What you will do:
State, as a number alone, how many lines of the data contain the string "checkbox".

=== Begin Enclosure ===

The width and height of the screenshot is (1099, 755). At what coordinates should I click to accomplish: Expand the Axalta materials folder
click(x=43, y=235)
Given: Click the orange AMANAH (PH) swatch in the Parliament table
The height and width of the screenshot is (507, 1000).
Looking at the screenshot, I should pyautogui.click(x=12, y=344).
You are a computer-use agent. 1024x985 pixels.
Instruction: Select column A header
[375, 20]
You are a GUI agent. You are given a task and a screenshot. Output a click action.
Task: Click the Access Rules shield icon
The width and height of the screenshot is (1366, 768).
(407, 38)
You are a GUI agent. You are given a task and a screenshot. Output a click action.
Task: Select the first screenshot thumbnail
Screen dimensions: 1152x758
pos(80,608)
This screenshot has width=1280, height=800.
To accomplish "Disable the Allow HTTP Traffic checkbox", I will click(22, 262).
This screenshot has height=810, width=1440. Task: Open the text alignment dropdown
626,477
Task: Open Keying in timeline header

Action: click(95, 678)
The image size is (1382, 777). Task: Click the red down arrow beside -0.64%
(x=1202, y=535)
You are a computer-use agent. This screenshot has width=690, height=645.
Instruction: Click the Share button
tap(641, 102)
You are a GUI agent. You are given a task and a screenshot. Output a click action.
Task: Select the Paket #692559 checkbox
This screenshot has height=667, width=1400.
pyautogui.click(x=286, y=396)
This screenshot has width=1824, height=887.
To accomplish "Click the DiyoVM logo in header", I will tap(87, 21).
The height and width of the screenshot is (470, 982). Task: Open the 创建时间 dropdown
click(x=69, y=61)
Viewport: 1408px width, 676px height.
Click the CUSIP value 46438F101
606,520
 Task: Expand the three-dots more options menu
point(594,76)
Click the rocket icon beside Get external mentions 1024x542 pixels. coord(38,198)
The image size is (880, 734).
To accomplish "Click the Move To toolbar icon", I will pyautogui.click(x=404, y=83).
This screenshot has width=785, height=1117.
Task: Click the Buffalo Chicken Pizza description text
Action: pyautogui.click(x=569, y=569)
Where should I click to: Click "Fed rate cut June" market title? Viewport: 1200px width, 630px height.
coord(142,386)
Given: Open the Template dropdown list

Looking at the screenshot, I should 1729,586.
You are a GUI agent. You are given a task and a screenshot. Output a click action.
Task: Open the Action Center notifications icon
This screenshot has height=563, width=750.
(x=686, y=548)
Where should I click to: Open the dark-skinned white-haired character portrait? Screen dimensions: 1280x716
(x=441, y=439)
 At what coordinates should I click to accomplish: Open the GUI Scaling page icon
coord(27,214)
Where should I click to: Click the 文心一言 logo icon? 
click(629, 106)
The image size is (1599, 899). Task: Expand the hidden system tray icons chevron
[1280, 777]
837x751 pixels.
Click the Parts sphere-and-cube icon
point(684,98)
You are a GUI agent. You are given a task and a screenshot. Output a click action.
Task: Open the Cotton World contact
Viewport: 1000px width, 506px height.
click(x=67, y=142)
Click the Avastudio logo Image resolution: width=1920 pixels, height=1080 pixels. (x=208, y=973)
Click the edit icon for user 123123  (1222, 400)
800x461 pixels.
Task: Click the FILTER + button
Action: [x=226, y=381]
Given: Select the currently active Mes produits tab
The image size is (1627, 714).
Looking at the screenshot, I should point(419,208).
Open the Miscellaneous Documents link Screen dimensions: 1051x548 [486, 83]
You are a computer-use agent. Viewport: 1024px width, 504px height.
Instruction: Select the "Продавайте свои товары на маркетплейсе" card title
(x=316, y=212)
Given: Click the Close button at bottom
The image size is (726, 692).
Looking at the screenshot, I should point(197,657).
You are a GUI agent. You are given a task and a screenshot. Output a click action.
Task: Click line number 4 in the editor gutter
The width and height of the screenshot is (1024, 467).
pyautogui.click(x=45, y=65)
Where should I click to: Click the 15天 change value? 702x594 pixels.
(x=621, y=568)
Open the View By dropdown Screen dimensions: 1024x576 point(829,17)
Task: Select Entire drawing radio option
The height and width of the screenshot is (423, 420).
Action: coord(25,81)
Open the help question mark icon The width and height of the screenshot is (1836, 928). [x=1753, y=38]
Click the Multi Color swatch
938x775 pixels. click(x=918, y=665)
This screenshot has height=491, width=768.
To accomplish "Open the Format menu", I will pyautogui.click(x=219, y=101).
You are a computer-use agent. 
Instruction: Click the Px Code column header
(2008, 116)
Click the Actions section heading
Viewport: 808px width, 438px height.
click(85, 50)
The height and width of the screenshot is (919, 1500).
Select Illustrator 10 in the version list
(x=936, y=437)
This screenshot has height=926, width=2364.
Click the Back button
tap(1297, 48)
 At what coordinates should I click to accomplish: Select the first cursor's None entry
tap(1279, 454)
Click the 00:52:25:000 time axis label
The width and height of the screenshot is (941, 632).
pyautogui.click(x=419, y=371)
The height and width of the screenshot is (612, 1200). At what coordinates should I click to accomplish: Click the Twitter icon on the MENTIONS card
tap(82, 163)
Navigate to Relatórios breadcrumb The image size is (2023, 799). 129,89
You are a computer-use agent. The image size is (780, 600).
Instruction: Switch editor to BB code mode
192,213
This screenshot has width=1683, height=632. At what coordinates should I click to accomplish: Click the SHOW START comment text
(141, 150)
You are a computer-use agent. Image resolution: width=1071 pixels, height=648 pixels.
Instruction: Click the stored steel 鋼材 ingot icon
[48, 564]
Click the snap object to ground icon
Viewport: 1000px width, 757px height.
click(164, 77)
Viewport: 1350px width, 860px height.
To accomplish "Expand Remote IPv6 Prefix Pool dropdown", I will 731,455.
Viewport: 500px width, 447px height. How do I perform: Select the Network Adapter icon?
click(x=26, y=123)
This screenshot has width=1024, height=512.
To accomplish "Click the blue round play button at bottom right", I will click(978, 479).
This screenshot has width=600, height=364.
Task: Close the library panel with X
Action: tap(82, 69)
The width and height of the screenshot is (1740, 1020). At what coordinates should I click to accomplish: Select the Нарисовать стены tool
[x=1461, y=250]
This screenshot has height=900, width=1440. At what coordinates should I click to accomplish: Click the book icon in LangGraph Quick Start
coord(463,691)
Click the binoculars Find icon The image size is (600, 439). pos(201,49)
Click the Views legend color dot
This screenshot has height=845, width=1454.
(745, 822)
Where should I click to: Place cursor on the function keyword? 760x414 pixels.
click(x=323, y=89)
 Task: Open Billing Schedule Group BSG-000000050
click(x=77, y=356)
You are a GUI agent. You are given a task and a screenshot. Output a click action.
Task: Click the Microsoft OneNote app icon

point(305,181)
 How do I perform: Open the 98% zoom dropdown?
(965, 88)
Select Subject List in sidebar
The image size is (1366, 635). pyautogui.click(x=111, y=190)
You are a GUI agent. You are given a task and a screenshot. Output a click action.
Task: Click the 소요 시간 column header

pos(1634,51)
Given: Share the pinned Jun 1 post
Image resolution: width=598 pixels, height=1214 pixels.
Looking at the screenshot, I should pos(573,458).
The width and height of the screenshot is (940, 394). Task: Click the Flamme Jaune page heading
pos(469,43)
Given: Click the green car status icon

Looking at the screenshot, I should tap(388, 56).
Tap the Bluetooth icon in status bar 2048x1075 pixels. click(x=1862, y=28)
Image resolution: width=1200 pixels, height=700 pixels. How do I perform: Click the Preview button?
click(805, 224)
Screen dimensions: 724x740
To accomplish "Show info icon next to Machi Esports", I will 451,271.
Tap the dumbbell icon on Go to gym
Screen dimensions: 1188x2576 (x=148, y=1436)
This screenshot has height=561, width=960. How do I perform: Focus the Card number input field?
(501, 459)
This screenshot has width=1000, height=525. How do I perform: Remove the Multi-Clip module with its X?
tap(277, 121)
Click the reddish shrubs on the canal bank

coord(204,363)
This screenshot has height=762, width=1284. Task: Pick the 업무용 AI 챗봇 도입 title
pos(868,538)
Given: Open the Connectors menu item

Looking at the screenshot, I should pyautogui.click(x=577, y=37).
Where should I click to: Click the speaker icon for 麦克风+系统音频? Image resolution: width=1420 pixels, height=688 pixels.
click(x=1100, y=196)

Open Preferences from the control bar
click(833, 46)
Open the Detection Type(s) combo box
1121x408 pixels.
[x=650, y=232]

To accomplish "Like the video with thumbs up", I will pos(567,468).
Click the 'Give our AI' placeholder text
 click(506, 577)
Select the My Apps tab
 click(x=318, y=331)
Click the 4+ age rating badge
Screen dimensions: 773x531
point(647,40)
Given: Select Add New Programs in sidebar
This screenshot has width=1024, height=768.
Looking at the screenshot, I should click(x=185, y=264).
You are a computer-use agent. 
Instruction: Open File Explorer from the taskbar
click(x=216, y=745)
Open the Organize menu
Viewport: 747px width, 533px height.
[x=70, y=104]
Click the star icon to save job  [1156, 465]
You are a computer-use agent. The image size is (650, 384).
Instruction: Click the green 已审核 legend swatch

=== End Enclosure ===

Answer to the exercise:
2